Short exercise
Please quote the entries below word for word, from first line to last, and leave the pictures out of your answer.
● ● ● ● ● ● ●
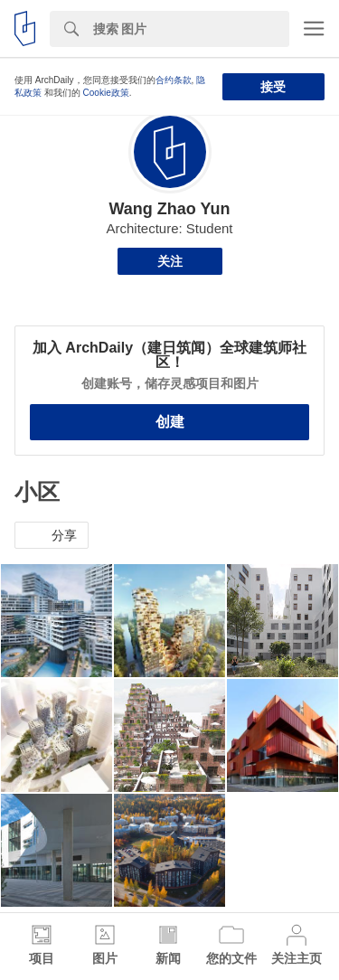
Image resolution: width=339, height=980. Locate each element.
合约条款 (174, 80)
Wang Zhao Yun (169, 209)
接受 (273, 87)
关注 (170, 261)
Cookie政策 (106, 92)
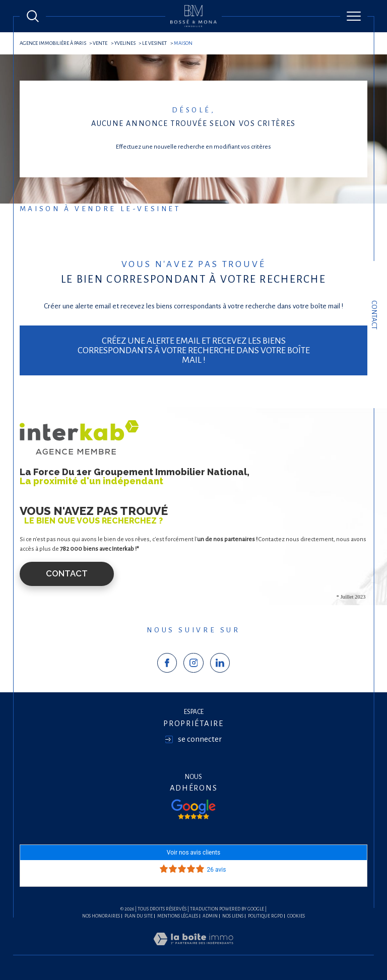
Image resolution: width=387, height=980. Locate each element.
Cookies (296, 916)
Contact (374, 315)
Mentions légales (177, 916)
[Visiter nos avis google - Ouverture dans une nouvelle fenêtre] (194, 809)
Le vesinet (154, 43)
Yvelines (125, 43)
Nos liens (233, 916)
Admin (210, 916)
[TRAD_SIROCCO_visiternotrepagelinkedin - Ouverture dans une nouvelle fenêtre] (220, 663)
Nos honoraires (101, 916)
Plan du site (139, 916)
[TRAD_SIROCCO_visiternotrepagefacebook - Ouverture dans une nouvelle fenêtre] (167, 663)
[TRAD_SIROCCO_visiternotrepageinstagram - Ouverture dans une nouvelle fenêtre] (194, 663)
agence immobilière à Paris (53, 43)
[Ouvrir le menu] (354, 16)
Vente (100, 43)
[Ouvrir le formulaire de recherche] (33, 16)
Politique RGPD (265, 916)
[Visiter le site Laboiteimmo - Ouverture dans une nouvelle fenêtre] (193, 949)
● ● ● ● ● ● ●
Answer to the task
Image resolution: width=339, height=980. Locate each element.
合约条款 (174, 80)
Wang Zhao Yun (169, 209)
接受 (273, 87)
关注 (170, 261)
Cookie政策 (106, 92)
Image resolution: width=387, height=980. Locate each element.
Cookies (296, 916)
Contact (374, 315)
Mentions légales (177, 916)
[Visiter nos avis google - Ouverture dans une nouvelle fenêtre] (194, 809)
Le vesinet (154, 43)
Yvelines (125, 43)
Nos liens (233, 916)
Admin (210, 916)
[TRAD_SIROCCO_visiternotrepagelinkedin - Ouverture dans une nouvelle fenêtre] (220, 663)
Nos honoraires (101, 916)
Plan du site (139, 916)
[TRAD_SIROCCO_visiternotrepagefacebook - Ouverture dans une nouvelle fenêtre] (167, 663)
[TRAD_SIROCCO_visiternotrepageinstagram - Ouverture dans une nouvelle fenêtre] (194, 663)
agence immobilière à Paris (53, 43)
[Ouvrir le menu] (354, 16)
Vente (100, 43)
[Ouvrir le formulaire de recherche] (33, 16)
Politique RGPD (265, 916)
[Visiter le site Laboiteimmo - Ouverture dans une nouvelle fenêtre] (193, 949)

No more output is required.